On June 23, 2015, the IRS released new proposed Treasury Regulations (the “2015 Proposed Regulations”) concerning the definition of “issue price” for purposes of arbitrage investment restrictions on tax-exempt bonds. The 2015 Proposed Regulations withdraw the portion of proposed Treasury Regulations released in 2013 (the “2013 Proposed Regulations”) relating to issue price, which have been heavily criticized for their lack of flexibility, and propose revised regulations relating to issue price in their place. Although the 2015 Proposed Regulations would apply prospectively if and when they are made final, they may nevertheless be relied upon currently by issuers of tax-exempt bonds.
Move Away from “Reasonable Expectations” to an “Actual Sales” Test
The 2015 Proposed Regulations parallel the currently applicable Treasury Regulations made final in 1993 (the “Current Regulations”) in that the issue price for which a bona fide public offering is made continues to be defined as the first price at which a substantial amount (defined as 10%) of the bonds is sold to the “public” (see discussion regarding the term “public” below). However, the 2015 Proposed Regulations require that actual sales on the sale date determine issue price, whereas the Current Regulations allow the issue price to be determined as of the sale date based on reasonable expectations regarding the initial public offering price at which 10% of the bonds of each maturity would be sold.
Like the 2015 Proposed Regulations, the 2013 Proposed Regulations had proposed an actual sales test, but the 2013 Proposed Regulations also proposed that 10% test be replaced by a requirement that 25% of the bonds be actually sold to the public at the issue price. Acknowledging that the 2013 Proposed Regulations lacked flexibility and practicality because 25% (or even 10%) of an issue of bonds is often not in fact sold to the public on the sale date, the 2015 Proposed Regulations offer an alternative method for determining the issue price, provided certain requirements are met.

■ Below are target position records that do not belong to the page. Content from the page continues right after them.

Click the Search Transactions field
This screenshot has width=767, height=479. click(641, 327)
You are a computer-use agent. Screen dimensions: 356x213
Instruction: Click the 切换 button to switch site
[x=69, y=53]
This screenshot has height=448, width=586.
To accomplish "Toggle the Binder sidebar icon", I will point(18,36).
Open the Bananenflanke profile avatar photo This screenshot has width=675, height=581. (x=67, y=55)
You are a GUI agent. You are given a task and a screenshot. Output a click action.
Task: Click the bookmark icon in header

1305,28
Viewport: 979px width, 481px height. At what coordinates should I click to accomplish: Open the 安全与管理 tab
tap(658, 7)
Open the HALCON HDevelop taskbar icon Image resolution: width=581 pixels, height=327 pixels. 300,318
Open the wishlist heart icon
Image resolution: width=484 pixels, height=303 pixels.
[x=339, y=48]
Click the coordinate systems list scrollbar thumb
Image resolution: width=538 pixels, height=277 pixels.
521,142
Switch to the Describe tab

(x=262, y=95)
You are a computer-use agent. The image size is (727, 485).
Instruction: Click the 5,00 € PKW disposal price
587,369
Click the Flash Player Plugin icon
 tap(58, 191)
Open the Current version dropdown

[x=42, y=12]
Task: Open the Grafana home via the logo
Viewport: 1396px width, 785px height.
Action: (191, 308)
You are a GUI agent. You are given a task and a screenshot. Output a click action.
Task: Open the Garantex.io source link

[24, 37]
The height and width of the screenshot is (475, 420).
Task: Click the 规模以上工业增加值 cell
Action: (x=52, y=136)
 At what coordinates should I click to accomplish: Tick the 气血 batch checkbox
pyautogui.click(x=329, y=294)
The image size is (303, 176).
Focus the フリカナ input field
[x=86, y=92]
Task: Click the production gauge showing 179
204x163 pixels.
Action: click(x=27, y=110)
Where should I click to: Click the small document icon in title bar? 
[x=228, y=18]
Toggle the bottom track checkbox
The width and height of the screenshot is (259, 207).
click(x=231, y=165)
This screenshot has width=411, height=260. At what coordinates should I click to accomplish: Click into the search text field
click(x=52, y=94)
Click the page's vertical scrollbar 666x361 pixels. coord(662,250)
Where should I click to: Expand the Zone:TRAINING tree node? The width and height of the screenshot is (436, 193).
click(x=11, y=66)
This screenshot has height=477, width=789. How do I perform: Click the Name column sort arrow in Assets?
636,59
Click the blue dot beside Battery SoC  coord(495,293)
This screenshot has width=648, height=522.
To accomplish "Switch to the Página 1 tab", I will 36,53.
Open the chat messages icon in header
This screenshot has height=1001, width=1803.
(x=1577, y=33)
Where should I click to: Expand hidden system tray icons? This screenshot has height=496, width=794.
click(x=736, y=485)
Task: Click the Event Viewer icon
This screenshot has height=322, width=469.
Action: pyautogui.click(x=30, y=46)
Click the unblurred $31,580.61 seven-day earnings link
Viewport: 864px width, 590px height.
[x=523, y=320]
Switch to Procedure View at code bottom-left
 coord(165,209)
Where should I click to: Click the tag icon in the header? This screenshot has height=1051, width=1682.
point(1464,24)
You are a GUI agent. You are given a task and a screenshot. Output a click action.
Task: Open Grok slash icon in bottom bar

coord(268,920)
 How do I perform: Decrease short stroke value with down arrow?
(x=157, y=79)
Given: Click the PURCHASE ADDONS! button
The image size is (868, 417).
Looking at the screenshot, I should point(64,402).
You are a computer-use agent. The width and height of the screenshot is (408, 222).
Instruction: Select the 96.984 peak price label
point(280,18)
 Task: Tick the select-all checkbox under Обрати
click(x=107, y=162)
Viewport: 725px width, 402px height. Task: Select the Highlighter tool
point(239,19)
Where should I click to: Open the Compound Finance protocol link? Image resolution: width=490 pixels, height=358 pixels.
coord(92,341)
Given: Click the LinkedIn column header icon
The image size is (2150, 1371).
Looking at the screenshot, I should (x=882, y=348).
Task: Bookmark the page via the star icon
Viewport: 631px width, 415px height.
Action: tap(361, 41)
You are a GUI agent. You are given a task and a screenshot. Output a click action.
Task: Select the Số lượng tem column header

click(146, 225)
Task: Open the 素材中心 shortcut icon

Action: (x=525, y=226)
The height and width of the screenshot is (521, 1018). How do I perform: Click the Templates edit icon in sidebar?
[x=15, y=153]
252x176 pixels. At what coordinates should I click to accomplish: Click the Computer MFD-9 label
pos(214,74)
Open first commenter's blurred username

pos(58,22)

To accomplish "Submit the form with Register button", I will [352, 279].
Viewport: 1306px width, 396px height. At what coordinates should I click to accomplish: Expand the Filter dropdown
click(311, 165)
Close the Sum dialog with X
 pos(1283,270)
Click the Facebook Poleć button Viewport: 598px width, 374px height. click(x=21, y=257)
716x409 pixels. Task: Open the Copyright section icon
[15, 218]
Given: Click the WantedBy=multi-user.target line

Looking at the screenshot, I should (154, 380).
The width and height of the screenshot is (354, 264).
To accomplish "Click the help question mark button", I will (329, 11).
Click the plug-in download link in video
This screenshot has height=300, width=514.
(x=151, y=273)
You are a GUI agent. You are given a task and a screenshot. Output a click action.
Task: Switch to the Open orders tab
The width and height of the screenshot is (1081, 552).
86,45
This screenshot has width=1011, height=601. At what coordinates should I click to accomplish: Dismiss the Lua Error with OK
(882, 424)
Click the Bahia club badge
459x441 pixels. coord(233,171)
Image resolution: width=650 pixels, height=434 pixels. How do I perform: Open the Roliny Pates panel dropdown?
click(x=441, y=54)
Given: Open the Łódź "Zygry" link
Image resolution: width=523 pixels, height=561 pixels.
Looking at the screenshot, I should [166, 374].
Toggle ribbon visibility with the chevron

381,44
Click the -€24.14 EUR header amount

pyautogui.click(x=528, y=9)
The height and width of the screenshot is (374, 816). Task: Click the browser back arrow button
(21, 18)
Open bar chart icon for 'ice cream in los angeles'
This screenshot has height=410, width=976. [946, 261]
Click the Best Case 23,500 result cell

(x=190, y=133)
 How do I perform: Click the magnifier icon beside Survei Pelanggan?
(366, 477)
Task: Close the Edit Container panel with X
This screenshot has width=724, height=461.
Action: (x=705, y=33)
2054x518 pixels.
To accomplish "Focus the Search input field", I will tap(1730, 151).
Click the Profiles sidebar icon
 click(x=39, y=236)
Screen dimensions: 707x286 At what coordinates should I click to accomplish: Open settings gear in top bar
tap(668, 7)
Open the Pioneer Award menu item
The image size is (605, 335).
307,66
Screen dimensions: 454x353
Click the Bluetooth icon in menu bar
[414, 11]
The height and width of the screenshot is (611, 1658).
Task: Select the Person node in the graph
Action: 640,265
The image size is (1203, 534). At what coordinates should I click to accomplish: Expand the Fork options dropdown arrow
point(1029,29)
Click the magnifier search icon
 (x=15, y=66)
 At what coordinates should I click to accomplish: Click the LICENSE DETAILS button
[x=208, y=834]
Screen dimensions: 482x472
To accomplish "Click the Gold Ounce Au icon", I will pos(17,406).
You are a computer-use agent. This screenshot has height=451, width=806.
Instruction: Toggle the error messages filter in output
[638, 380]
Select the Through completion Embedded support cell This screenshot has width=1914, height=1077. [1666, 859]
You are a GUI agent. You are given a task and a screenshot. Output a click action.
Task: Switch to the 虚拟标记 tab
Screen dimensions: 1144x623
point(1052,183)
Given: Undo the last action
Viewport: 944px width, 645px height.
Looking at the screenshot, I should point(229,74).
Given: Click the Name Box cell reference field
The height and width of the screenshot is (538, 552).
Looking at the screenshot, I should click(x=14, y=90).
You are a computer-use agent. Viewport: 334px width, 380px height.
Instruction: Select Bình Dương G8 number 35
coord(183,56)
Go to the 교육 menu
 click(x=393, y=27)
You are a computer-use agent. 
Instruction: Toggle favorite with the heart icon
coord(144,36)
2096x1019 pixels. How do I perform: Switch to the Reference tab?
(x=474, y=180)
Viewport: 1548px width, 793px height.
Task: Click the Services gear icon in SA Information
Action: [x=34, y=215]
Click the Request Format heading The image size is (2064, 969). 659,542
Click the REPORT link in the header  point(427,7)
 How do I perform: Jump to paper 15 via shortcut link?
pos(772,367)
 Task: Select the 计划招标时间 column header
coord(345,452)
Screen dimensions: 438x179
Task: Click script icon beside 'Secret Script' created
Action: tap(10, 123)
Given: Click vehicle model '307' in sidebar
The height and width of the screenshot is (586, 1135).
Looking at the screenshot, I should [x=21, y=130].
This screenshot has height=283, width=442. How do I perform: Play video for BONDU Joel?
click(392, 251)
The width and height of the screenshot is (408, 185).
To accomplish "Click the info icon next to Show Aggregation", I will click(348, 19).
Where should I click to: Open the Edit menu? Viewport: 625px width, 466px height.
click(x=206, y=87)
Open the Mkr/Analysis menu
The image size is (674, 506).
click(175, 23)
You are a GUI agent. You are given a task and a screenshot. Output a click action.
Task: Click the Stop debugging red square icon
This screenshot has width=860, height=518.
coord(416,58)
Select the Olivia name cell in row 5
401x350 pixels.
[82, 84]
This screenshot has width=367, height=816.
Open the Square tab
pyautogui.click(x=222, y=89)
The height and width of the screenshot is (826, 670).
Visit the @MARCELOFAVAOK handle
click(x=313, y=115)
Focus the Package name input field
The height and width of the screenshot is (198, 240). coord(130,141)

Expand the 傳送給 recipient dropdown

Alternative Method of Determining Issue Price
If 10% of a maturity of bonds is not actually sold to the public on the sale date, the 2015 Proposed Regulations provide for an alternative method for determining issue price.
Specifically, the alternative method requires that the underwriters (i) fill all initial-offering-price orders placed by the public and received by the underwriters on or before the sale date, and (ii) do not fill any order received by the underwriters on or before the sale date at a price higher than the initial offering price. Further, the lead (or sole) underwriter is required to provide certification of the following: (i) the initial offering price, (ii) that the underwriters met the requirement to fill all orders at the initial offering price placed by the public and received by the underwriters on or before the sale date at the initial offering price, (iii) that no underwriter will fill an order received from the public after the sale date and before the issue date at a price higher than the initial offering price, unless the higher price is the result of a market change for those bonds after the sale date (e.g., a change in interest rates), and (iv) that the lead (or sole) underwriter will provide the issuer with supporting documentation for the matters covered by the certifications. The issuer must not know or have reason to know, after exercising due diligence, that the certifications are false.
Definitions of “Public” and “Underwriter”
Under the 2015 Proposed Regulations, the term “public” for purposes of determining issue price includes any person other than an underwriter or a related party to an underwriter. An “underwriter” includes (i) any person that contractually agrees to participate in the initial sale of the bonds to the public by entering into a contract with the issuer or into a contract with a lead underwriter to form an underwriting syndicate and (ii) any person that, on or before the sale date, directly or indirectly enters into a contract or other arrangement to sell the bonds with any of the foregoing (for example, a retail distribution contract between a member of an underwriting syndicate or selling group and another dealer that is not in the syndicate or selling group).
Questions Remain but Welcome Improvement
While the 2015 Proposed Regulations introduce new interpretive questions (such as the nature and extent of due diligence required by issuers in connection with obtaining an underwriter’s certifications under the alternative method) and some practical challenges (such as the logistics of receiving information from the underwriters), participants in the tax-exempt bond market have generally agreed that the 2015 Proposed Regulations are an improvement over the 2013 Proposed Regulations. Likewise, the changes made to the definition of underwriter have received a generally favorable market response, as the definition included in the 2013 Proposed Regulations was viewed as overly inclusive.